The Horse I Rode In On
Laura Finney
6/27/2026
And if you were wondering whether I was ever going to jump off the crazy train, your wait is over.
After six months of chasing referrals, scheduling tests, seeing specialists, and jumping through so many hoops I could have qualified as an agility dog, I was done playing by the rules.
Technically, my next stop was supposed to be the heart electrician. The latest test had revealed that the electrical impulse in my heart was originating somewhere in the middle instead of from the usual starting point.
When they told me this, I couldn't help but giggle. My mind immediately went to When a Stranger Calls. Instead of, "The electrical impulse is originating in the middle of your heart," all I heard was, "The call is coming from inside the house."
It was certainly an interesting plot twist but, in my mind, it was just another strange side effect of alpha-gal. As usual, the doctors were unconvinced.
Medicine has a famous expression: "When you hear hoofbeats, think horses, not zebras."
My doctors apparently never got that memo.
They were off on safari while the horse stood in the middle of the room wondering if we were ever going to offer him carrot.
And here is where Laura got off the train.
Technically, the allergist didn't want to treat me until the cardiologist signed off. The cardiologist wasn't going to sign off until I'd seen the electrophysiologist. Presumably, the electrophysiologist would eventually want me to see the left-handed shamanologist before anyone was willing to prescribe so much as an antihistamine.
I was officially done with ologists.
From the cheap seats, the whole thing looked straightforward.
Every bizarre symptom had started after alpha-gal. Yet every new specialist seemed determined to prove it was something else. I remained convinced that if we could get the allergic reactions under control, my heart might remember how to behave.
So instead of continuing down the Ology Express, I jumped the tracks and headed back to the allergist.
I wouldn't say I had a plan.
It was more of a strategy based loosely on optimism, selective hearing, and the hope that if I walked confidently enough into her office, everyone might forget I hadn't completed all of my assigned homework.

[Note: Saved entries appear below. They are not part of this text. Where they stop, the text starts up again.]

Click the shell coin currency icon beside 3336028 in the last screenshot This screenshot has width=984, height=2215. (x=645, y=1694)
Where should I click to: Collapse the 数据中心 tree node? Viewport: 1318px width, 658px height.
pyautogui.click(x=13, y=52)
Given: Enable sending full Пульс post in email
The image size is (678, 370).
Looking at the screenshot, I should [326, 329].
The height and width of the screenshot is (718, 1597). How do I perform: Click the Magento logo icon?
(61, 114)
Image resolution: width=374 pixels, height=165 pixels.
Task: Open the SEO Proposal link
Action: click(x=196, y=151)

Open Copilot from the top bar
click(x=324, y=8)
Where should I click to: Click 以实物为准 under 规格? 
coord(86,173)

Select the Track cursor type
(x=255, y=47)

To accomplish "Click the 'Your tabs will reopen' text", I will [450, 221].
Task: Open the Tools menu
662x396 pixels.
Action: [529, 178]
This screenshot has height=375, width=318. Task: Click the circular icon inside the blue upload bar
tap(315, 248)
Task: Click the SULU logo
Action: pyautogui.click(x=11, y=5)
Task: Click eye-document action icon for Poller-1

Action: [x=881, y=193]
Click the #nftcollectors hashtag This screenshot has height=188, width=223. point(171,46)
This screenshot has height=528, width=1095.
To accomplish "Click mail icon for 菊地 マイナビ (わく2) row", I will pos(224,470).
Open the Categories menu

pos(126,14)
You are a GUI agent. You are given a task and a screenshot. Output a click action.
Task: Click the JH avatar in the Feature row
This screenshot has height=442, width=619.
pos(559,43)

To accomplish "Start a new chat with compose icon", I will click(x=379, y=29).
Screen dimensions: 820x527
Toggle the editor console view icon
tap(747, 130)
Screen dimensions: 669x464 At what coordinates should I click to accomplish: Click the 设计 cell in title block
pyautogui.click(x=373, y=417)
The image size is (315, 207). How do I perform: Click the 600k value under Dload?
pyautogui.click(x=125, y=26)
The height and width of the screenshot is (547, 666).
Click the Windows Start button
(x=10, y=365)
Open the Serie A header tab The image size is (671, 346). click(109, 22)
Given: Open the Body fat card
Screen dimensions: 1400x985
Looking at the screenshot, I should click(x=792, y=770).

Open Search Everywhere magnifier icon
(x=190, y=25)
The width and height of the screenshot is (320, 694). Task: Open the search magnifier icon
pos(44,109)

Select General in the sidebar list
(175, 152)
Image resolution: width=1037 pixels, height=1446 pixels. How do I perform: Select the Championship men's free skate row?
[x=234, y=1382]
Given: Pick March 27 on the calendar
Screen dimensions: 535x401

And in a way, it kind of worked.
I told her I was going to see the heart electrician. My fingers were thoroughly crossed at the time, so it wasn't really a lie so much as a complete fabrication.
More importantly, I told her I believed this treatment would help immensely.
Shockingly, she agreed.
And then she produced another hurdle.
Before I could receive the treatment, I needed more blood work to determine whether I qualified for the treatment.
And because I know someone will ask, I'm intentionally being vague about the treatment. I'm not their marketing department, and I have absolutely no interest in becoming an alpha-gal treatment influencer.
So, I tucked the blood test order into my pocket and on we went.
"Do you have your EpiPens with you at all times?
"Do you feel confident using them?"
"Have you ever had to use one?"
Here is where I really wish I knew how to be quiet.
Had I simply answered yes, yes, no, I would have skipped out of that office blissfully unaware of what was about to happen, delighted that I was finally inching closer to the treatment I'd been chasing for six months.
But no.
I opened my mouth.
Sometime around Christmas I managed to eat a turkey sausage I had not thoroughly vetted. As we have all learned by now, the universe enjoys inserting mammal into places mammal has absolutely no business being. Turkey sausage is apparently one of those places.
I told her that by lunchtime my throat was getting tight, my mouth tasted like metal, my hands were itchy, and an overwhelming sense of doom had settled over me. Looking back, that was probably the moment I should have used the EpiPen.
The trouble is that anaphylaxis comes with confusion. And confusion is loud. It is also surprisingly persuasive. Confusion kept insisting I was probably overreacting.
She stopped me.
"You should have called an ambulance! You could have been having a stroke!"
A stroke?
What is it with these doctors and their zebras?
There is a perfectly respectable horse named Alpha-Gal standing here in the exam room that explains everything. We've known about the horse for months. I've just described what was, in hindsight, an almost textbook allergic reaction, and somehow, we've wandered into neurology.
I honestly don't remember much after that.
What I do remember is walking out of her office knowing I would never be back.
No more doctors. No more referrals. No more jumping through hoops to satisfy the odd whims of medical professionals willing to overlook the obvious.
I sometimes think about the old Laura who started this journey.
She was so sure that if she just found the right doctor, followed the instructions, and showed up to every appointment on time, everything would work out in the end.
She was adorable.
But sometimes I want to smack her upside the head.
Mostly, though, I just feel sorry for her. She had no idea what was coming.
I'm done with doctors for the time being.
But if I did have to see one, I'd take New Laura with me. The version of me who asks more questions. Who isn't afraid to say, "That doesn't make sense." Who has learned that a second opinion isn't a betrayal. Who knows my body has the deciding vote.
And if I ever find myself standing in another exam room with a perfectly good horse while everyone else heads off in search of zebras...
...well, the horse and I have somewhere else to be.